- SOURCE RECORDS
------------------------------------------------
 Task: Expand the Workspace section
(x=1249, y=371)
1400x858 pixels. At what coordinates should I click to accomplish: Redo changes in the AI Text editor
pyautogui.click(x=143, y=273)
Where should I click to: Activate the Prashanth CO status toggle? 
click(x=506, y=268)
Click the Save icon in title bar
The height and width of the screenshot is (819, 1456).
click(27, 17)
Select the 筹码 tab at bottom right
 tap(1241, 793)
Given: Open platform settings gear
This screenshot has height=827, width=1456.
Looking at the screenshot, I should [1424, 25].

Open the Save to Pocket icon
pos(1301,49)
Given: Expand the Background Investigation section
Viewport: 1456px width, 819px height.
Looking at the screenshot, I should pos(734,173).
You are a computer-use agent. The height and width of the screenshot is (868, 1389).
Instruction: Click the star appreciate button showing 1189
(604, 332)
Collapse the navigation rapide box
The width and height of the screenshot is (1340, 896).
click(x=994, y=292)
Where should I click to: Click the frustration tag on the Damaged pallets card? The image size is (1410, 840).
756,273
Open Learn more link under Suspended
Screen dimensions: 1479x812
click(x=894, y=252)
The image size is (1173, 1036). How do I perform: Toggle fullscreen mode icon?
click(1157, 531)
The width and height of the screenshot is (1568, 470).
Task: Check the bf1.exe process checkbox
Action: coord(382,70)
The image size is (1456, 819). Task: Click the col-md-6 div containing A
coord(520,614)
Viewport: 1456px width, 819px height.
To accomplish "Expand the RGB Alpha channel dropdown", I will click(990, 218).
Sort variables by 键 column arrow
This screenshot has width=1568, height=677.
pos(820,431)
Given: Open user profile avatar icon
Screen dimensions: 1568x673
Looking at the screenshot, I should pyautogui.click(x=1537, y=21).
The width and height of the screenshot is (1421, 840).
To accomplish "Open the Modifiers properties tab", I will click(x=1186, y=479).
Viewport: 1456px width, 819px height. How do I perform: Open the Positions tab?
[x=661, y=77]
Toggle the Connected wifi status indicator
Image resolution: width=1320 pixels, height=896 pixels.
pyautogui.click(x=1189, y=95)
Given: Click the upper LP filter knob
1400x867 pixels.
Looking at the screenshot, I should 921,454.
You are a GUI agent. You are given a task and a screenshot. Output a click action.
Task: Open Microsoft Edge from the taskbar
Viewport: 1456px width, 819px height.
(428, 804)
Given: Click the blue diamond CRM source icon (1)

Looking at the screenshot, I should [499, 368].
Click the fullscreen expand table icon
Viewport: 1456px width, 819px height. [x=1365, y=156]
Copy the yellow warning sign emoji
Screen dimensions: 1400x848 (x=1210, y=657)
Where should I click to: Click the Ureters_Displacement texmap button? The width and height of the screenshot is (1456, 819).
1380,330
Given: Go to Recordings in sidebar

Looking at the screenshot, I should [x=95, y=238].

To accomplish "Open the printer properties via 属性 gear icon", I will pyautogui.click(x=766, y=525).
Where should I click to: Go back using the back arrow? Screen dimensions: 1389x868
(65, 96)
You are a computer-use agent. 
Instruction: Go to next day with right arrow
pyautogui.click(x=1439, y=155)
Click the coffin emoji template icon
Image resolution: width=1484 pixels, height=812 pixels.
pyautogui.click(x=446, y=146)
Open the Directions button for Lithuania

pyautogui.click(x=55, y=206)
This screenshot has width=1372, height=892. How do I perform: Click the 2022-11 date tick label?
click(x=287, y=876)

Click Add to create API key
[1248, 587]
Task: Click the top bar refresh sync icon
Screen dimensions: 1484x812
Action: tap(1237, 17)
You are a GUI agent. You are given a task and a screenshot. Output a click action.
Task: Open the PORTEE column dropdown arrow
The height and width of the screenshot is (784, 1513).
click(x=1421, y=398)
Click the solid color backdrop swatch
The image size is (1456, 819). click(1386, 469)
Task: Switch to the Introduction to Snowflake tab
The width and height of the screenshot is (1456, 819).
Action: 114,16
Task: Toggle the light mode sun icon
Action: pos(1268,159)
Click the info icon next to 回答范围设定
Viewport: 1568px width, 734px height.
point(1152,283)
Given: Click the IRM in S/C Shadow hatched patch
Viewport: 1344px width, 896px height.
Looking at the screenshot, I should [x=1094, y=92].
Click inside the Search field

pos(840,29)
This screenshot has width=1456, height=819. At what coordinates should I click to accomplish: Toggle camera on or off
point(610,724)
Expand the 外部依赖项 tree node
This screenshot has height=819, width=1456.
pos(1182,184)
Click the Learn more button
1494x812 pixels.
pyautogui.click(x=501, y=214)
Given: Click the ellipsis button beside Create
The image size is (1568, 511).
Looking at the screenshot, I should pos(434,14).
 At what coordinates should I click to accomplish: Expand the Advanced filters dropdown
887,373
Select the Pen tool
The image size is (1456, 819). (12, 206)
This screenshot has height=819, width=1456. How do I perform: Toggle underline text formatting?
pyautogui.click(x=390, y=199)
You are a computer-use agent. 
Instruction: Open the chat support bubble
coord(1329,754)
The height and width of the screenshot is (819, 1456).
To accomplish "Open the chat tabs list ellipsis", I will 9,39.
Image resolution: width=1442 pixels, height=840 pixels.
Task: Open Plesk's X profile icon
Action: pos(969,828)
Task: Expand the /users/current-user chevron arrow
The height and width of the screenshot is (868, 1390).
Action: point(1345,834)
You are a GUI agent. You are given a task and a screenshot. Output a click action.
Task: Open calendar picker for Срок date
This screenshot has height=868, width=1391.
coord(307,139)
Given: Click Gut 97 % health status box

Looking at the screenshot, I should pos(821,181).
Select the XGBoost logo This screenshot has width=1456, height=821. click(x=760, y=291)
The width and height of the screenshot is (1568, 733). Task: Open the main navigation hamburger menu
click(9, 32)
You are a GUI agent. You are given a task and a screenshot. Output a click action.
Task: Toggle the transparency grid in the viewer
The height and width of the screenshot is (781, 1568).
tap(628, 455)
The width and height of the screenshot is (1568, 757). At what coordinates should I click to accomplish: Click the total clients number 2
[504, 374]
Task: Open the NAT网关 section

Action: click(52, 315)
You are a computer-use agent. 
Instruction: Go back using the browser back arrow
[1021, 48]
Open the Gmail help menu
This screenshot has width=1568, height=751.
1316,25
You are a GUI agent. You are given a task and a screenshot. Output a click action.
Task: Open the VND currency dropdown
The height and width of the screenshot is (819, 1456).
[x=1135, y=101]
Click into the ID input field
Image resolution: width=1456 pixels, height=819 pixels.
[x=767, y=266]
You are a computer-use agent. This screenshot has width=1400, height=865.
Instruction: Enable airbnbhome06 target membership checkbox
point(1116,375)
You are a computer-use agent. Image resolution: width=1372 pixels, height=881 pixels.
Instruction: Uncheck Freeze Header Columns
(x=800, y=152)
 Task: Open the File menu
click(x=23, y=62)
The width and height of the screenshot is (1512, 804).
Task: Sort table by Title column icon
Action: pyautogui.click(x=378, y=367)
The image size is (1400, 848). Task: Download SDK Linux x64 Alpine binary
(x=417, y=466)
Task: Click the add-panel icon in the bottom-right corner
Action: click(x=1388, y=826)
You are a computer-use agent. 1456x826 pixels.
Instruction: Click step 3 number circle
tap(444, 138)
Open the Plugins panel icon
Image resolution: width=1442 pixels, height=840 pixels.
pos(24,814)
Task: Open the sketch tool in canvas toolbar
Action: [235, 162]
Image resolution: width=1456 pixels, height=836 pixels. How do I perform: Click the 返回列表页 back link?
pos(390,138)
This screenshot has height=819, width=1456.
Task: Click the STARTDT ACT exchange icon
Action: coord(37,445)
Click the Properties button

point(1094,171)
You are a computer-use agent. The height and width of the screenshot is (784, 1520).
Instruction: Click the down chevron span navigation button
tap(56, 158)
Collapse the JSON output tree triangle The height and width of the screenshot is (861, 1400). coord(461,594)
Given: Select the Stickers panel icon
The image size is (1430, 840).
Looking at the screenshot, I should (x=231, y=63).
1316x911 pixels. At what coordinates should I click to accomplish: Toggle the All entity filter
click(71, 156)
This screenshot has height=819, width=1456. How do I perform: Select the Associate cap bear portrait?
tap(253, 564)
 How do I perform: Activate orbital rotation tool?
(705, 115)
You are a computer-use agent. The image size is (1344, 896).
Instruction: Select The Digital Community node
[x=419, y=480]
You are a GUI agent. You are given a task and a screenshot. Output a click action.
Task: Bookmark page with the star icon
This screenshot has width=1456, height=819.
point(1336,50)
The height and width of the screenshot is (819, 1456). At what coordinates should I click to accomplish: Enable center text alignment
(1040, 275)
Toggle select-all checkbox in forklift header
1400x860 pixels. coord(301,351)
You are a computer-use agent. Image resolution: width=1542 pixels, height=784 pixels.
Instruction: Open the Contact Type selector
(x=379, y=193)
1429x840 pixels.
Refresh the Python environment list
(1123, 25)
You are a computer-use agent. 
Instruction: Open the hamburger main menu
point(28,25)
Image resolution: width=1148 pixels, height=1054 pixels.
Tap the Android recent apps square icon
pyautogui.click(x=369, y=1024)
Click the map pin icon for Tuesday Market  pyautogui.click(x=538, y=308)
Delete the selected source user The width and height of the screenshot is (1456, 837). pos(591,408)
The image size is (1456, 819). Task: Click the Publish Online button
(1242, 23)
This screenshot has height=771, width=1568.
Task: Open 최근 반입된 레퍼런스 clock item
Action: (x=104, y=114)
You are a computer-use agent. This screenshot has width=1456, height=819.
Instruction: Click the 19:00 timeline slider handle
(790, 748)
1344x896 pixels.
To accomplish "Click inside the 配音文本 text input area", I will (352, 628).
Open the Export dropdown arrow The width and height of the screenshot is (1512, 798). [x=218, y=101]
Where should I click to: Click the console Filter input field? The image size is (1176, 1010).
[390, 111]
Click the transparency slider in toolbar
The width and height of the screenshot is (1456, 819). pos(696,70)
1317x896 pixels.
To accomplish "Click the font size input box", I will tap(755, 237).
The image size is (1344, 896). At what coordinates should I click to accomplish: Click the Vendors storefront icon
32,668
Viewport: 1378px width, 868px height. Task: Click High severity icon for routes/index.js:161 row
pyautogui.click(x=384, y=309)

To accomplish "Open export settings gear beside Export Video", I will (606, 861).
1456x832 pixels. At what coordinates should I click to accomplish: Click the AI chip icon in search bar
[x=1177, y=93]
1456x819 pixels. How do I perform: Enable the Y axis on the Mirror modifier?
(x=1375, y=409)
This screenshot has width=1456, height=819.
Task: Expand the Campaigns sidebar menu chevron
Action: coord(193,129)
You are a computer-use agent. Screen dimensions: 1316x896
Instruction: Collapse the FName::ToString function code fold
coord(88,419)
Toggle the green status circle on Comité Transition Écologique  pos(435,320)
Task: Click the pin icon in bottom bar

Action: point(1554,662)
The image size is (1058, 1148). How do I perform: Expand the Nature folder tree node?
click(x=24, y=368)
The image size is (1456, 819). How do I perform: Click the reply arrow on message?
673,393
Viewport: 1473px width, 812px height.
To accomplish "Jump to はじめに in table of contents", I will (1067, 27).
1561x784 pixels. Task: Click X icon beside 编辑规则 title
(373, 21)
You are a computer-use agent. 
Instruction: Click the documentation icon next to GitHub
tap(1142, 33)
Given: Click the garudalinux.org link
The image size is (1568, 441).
------------------------------------------------
Take from the material every line that holds "settings".

Given: Open platform settings gear
To accomplish "Open export settings gear beside Export Video", I will (606, 861).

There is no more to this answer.